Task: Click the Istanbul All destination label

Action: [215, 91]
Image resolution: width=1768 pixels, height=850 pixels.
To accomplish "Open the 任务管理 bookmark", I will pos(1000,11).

==

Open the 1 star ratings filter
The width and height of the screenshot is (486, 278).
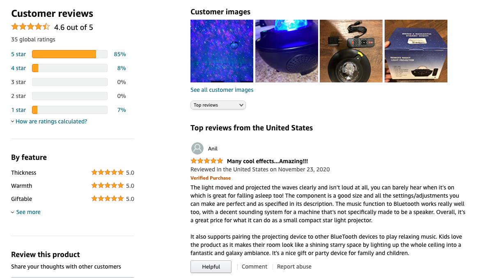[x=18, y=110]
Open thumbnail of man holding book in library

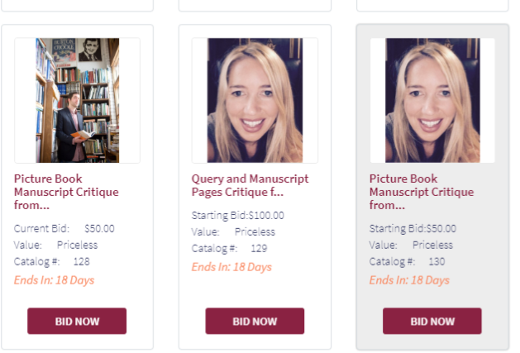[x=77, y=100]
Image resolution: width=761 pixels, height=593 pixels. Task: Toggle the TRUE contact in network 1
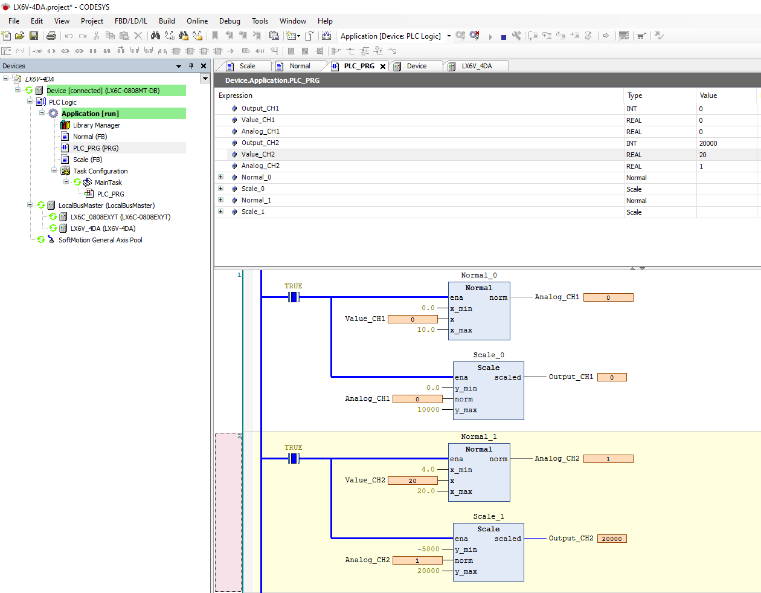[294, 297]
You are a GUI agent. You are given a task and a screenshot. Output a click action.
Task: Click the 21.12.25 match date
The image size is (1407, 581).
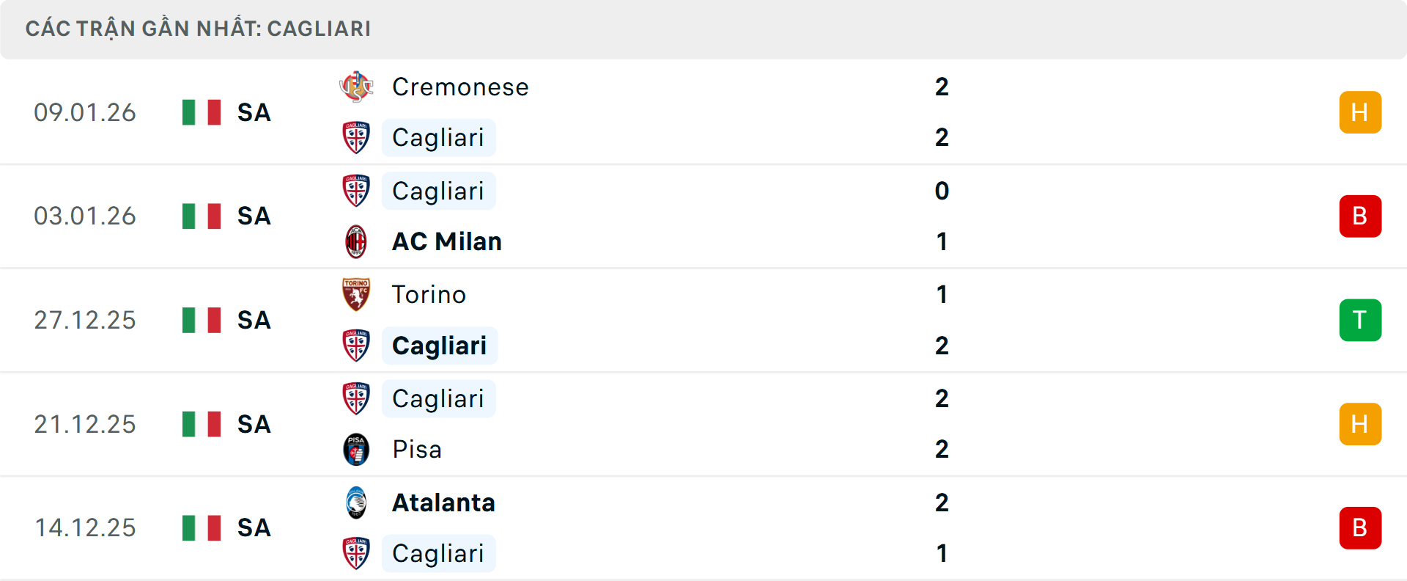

_Task:_ Reprint exactly the lines above that start at the one with "You are a GUI" and end at the one with "The image size is (1407, 581).", keeping both and adding none.

_Written answer:_
You are a GUI agent. You are given a task and a screenshot. Output a click action.
Task: Click the 21.12.25 match date
The image size is (1407, 581).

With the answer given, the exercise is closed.